WORKING DATA —
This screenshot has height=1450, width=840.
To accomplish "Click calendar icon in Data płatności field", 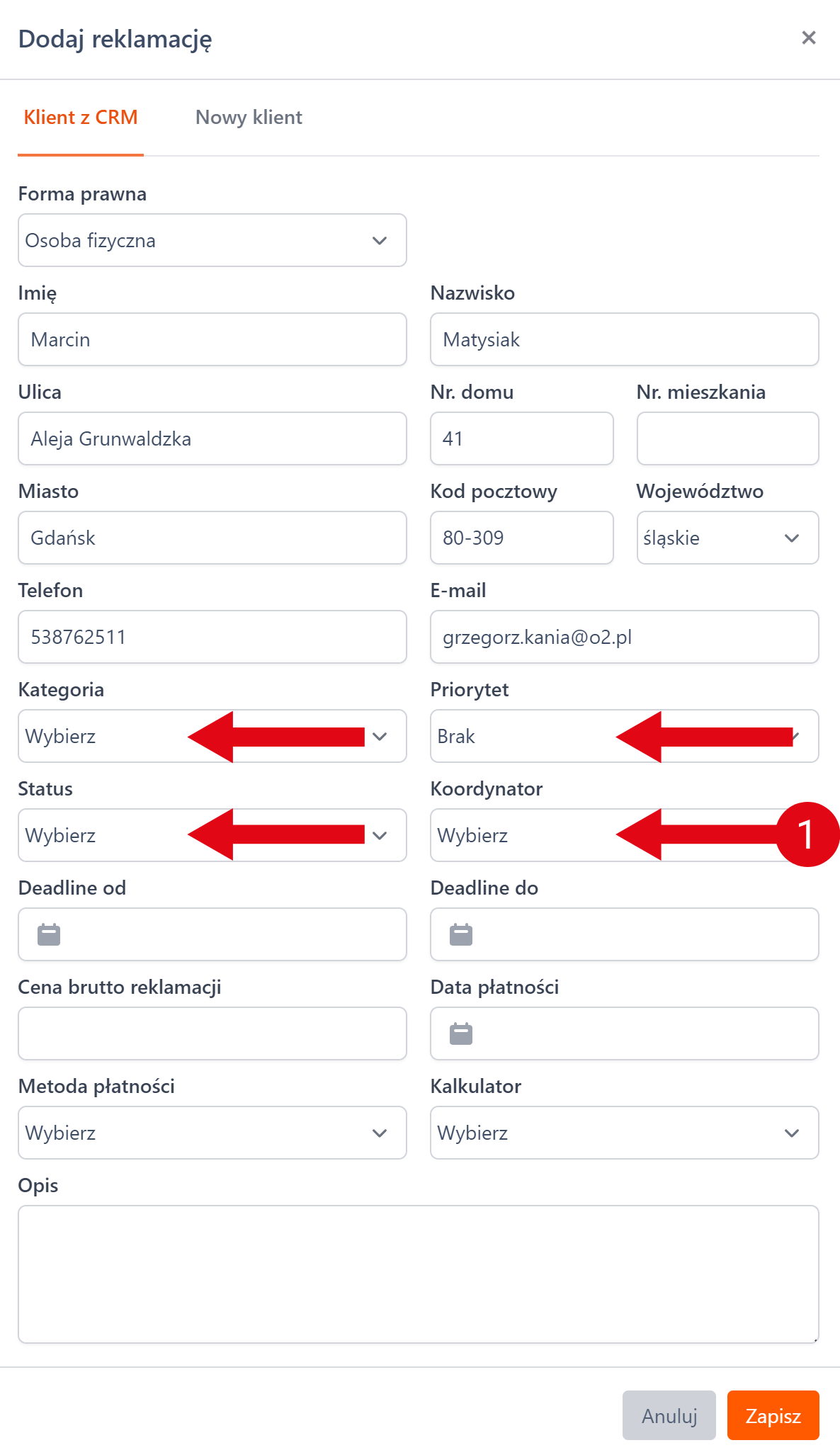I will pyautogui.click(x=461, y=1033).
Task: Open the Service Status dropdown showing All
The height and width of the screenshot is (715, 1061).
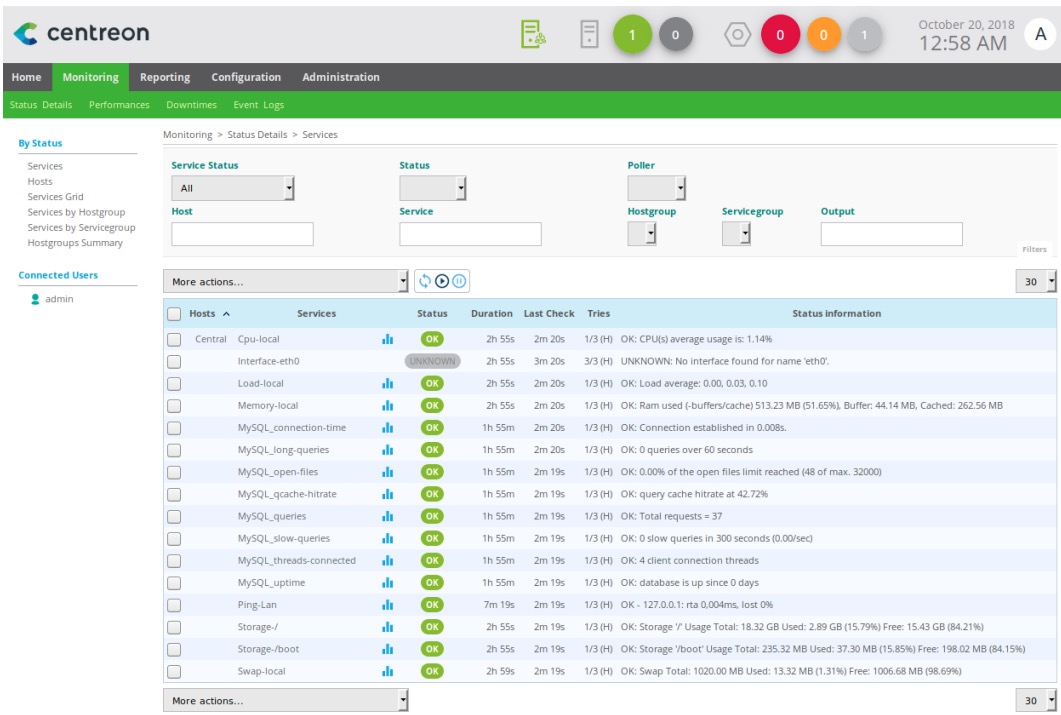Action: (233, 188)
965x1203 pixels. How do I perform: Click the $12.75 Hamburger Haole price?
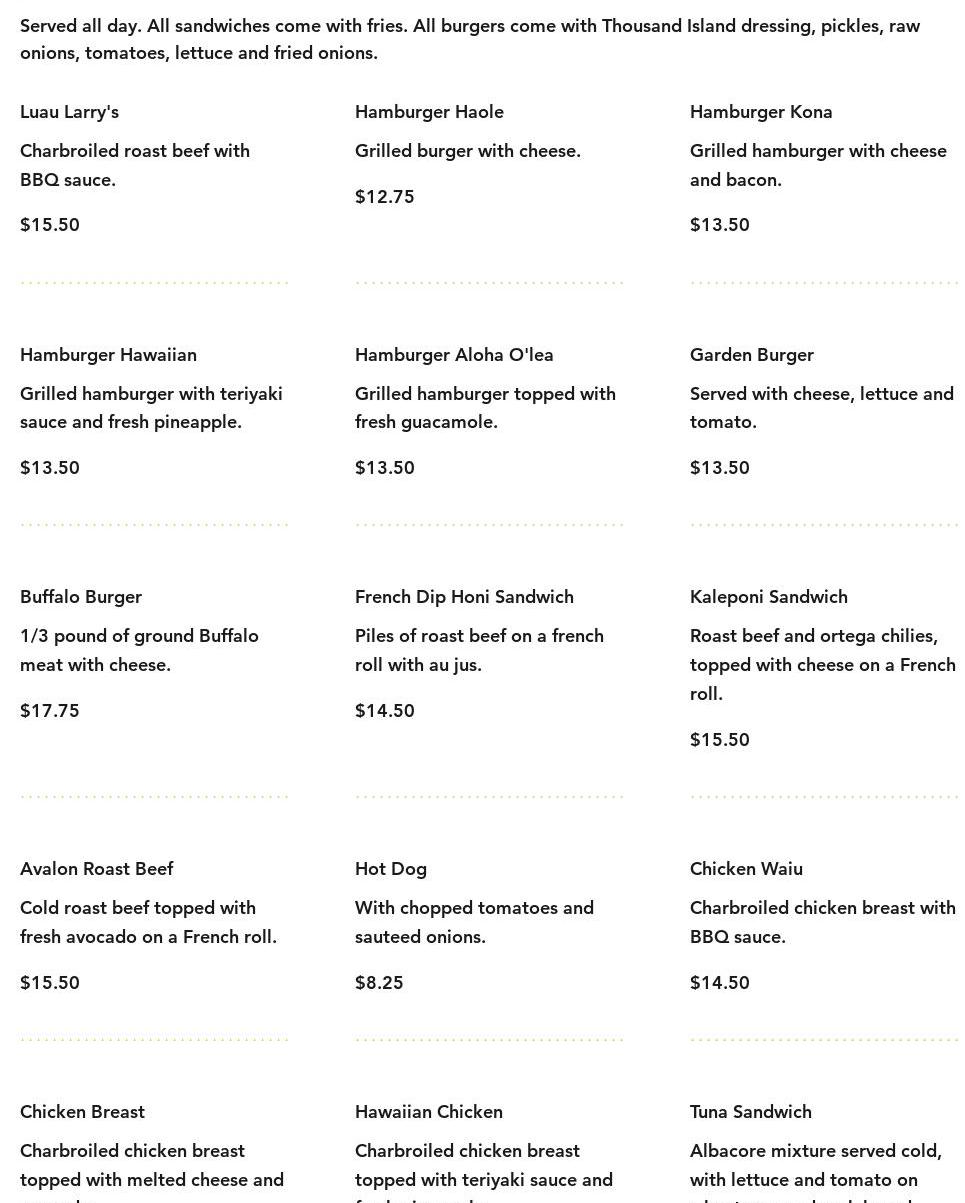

ASSIGNMENT —
From the line containing "The height and" to the final line of the entries, both included, transcribe every line exactly, omit the pictures, and add nothing more.

RESULT BELOW —
The height and width of the screenshot is (715, 1061).
Action: (233, 188)
965x1203 pixels. How do I perform: Click the $12.75 Hamburger Haole price?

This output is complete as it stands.